The government in Manila ordered the country's military and police to aggressively search for and rescue the remaining captives. "The intensified operations are ongoing. We have forces on the ground currently pursuing these bandits," army spokesman Restituto Padilla said Monday.

Although it is a majority-Catholic nation, the Philippines still has a significant Muslim population, accounting for about 5 percent of the country's almost 100 million people. As WorldViews noted earlier, Muslim sultanates held sway through much of the archipelago nation, particularly in the south, until the arrival of the Spanish in the 16th century. The Islam practiced there, like other faiths in Southeast Asia, is suffused with older indigenous beliefs, including the worship of local spirits.

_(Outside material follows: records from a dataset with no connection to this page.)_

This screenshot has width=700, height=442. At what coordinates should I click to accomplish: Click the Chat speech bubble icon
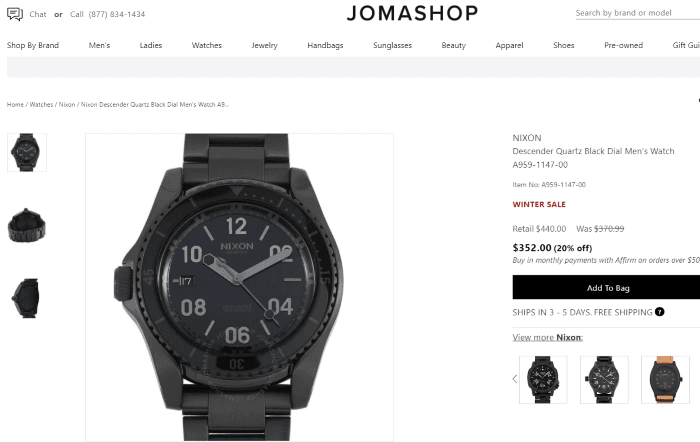15,14
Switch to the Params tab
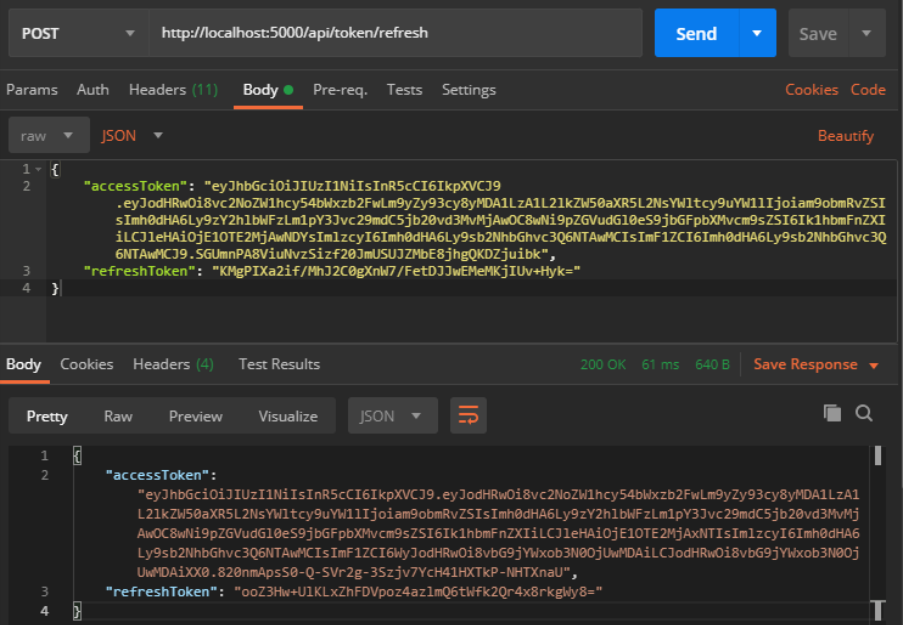 coord(32,89)
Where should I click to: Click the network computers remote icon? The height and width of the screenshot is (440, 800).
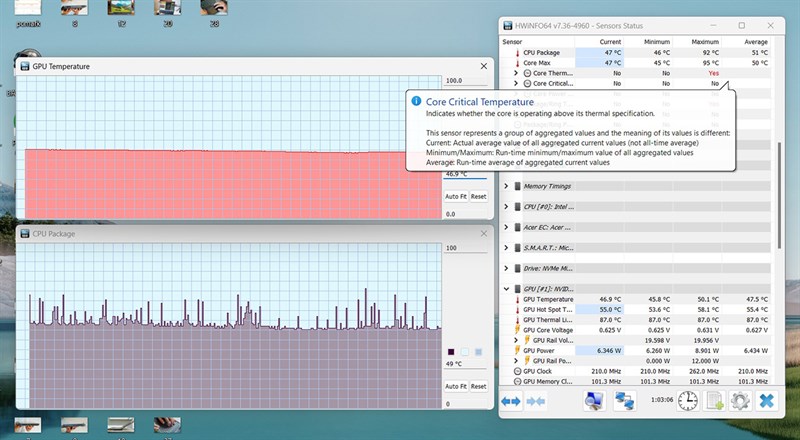(625, 400)
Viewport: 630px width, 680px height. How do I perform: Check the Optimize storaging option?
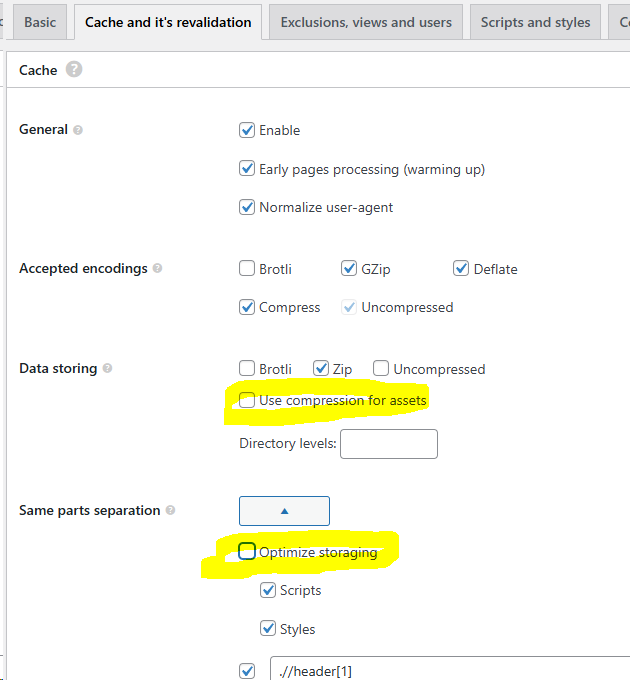pos(247,551)
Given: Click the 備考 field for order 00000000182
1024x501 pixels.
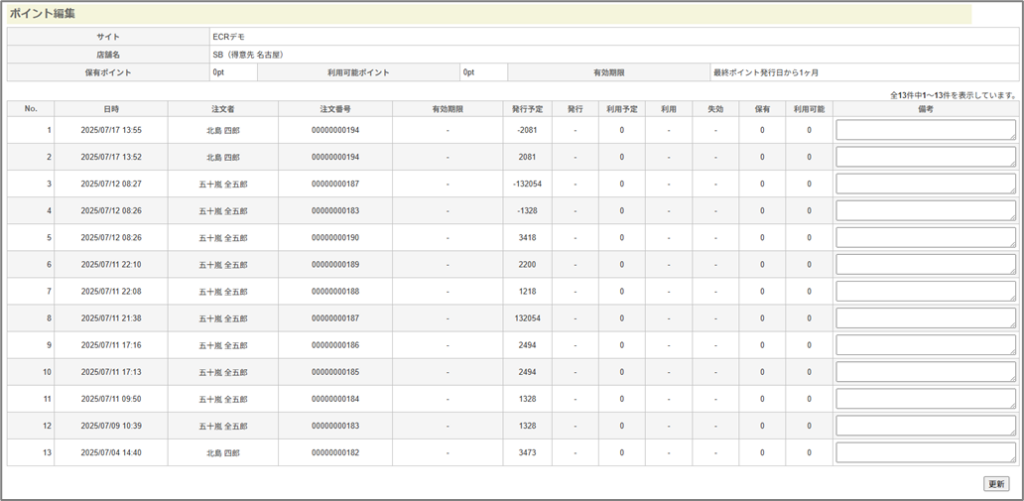Looking at the screenshot, I should click(925, 452).
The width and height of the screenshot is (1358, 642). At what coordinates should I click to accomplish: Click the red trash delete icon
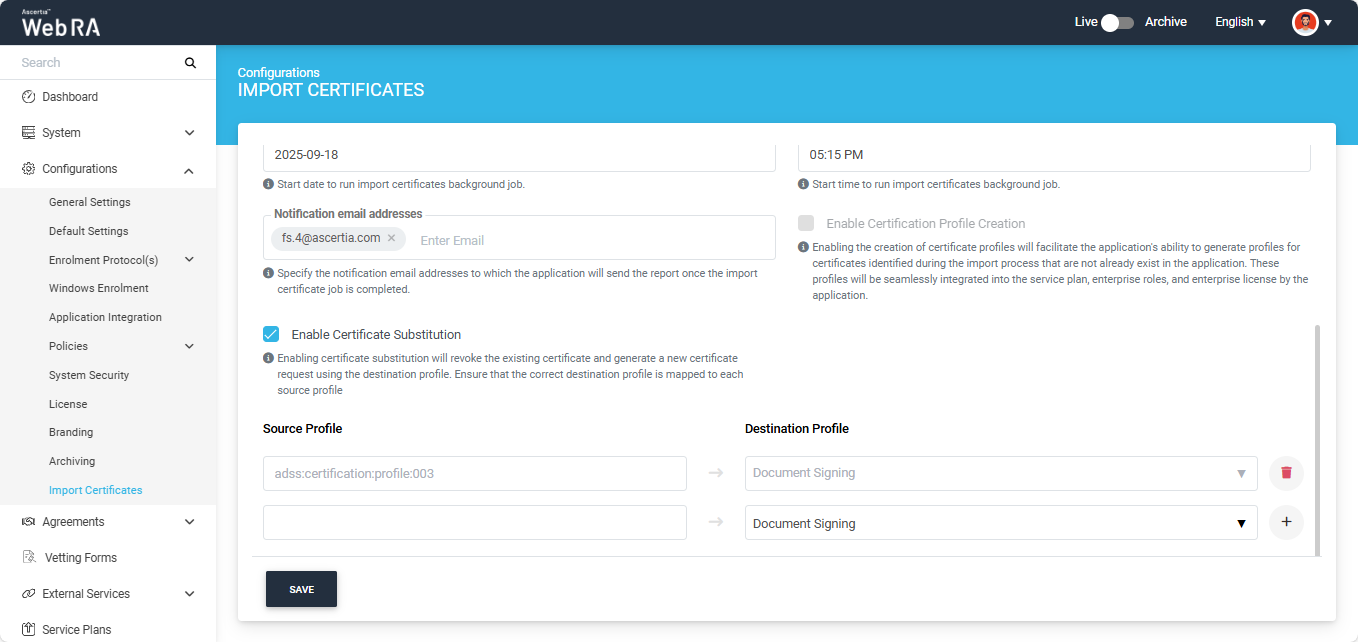click(x=1286, y=473)
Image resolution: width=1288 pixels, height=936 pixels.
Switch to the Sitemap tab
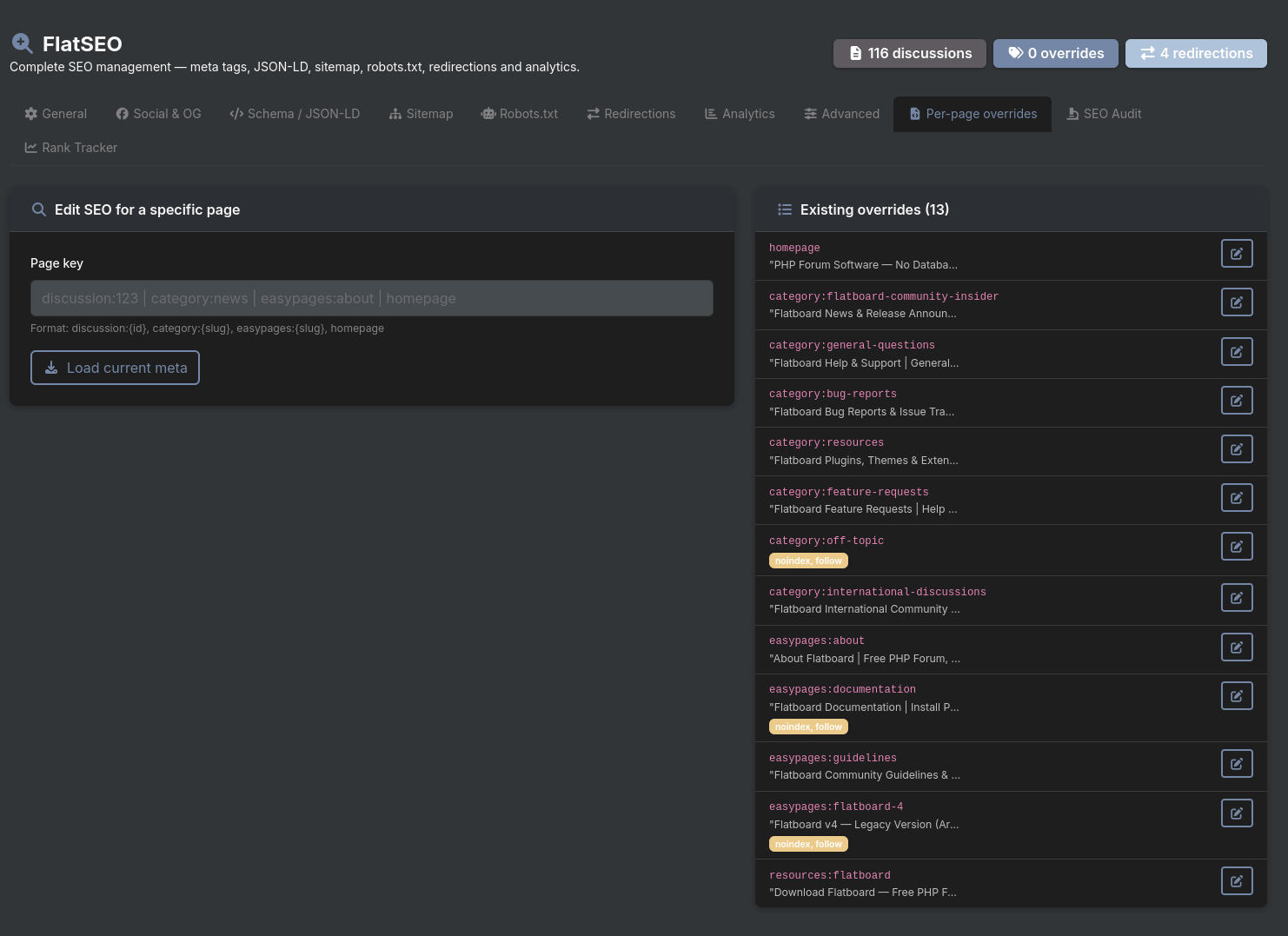pyautogui.click(x=421, y=114)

The majority of the country's Muslims are now concentrated in Mindanao and adjacent islands. For decades, various separatist insurgencies have raged in the region; most of the groups are motivated more by political grievances and criminal opportunism than ideology.

Abu Sayyaf first emerged in the early 1990s as a radical splinter group of the Moro Islamic Liberation Front, a rebel faction that wants greater Muslim autonomy in the southern Philippines. Abu Sayyaf's leadership, which was said to have ties with al-Qaeda, aimed to forge its own Islamic state. The group went about emulating the Middle Eastern terrorist organization.

It kidnapped 20 people from a resort in 2001, including three Americans, one of whom was beheaded. In 2004, Abu Sayyaf carried out the worst terrorist attack in the history of the Philippines, targeting a ferry in Manila Bay, leaving 116 people dead. The following year, its militants carried out bombings across the country.

The group has been largely subdued since Manila launched an intense counterinsurgency effort backed by U.S. Special Operations forces. But it has not been defeated. A clash this month with state security forces led to the deaths of 18 soldiers.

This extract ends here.